There were clear variations in ED and clinic attendances reported between centers resulting from local or institution-specific COVID-19 response factors. Disruptions to health care access and treatment regimens were experienced almost universally, but the impact appeared to be worse in high-risk patients with severe or brittle disease, namely severe AD; multiple FA or severe FA with low reactive thresholds; FA requiring supply-chain–dependent therapeutics (adrenaline autoinjectors and specialized formulas); and those with preexisting mental health concerns. The negative psychological impact of the pandemic on AD and FA patients was closely tied to these factors.

Vaccines and biologics for COVID-19 can be safely administered to patients with atopic diseases. Nevertheless, it is essential to emphasize efforts to educate patients so that at-risk individuals continue to receive essential therapies during times of crisis.

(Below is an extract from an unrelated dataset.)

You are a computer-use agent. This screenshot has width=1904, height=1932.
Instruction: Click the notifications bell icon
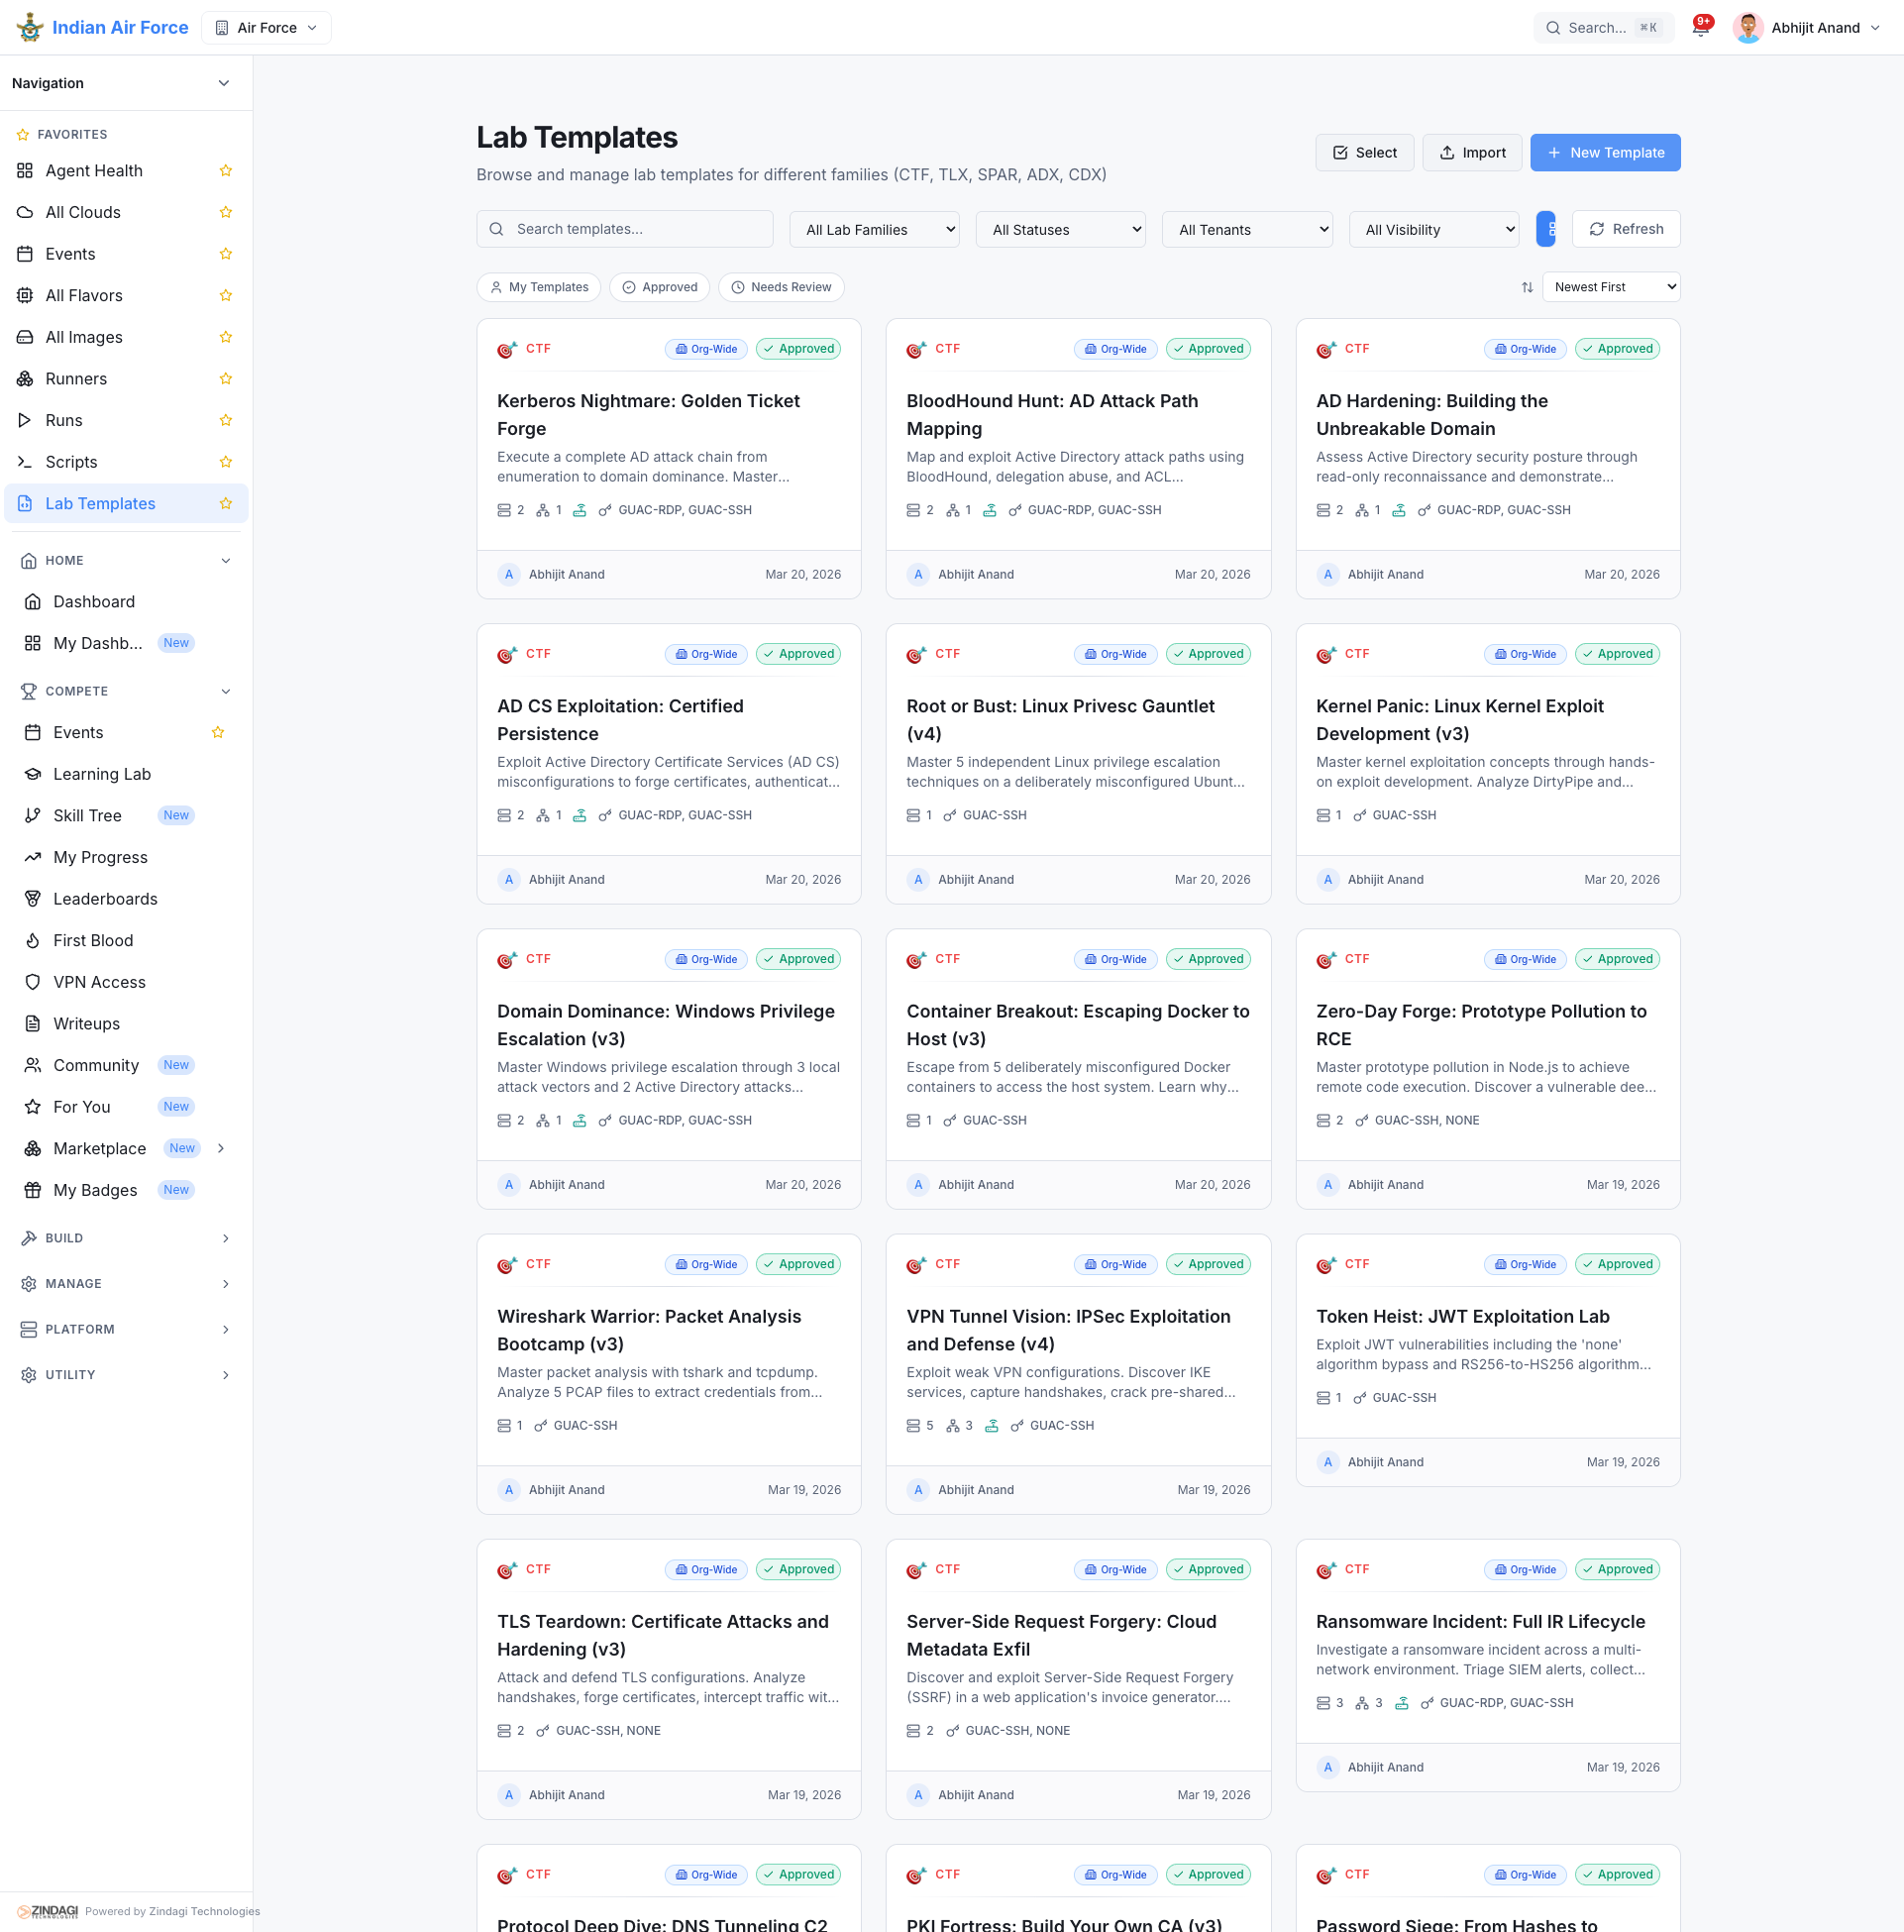pos(1699,28)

A central theme across the studies was how telemedicine played a large role in mitigating the impact of health care disruptions on atopic disease management. This technology is particularly suitable for AD and FA, as these are diseases where diagnosis can be made visually (AD) or where physical examination is not required (FA). Many centers globally have since retained telemedicine as a prominent feature of their services even in the postpandemic era—a sure sign that future health care will include a hybrid model with both virtual and in-person care. Innovative practices like the provision of OFCs in non–health care settings and home-based care are also key examples of the importance of embracing agility in medicine to maintain resilience and business continuity.

Disclosure statement

E.H.T. is supported by a National Medical Research Council (NMRC) Transition Award grant (MOH-TA18nov-003), Singapore.

Disclosure of potential conflict of interest: The authors declare that they have no relevant conflicts of interest.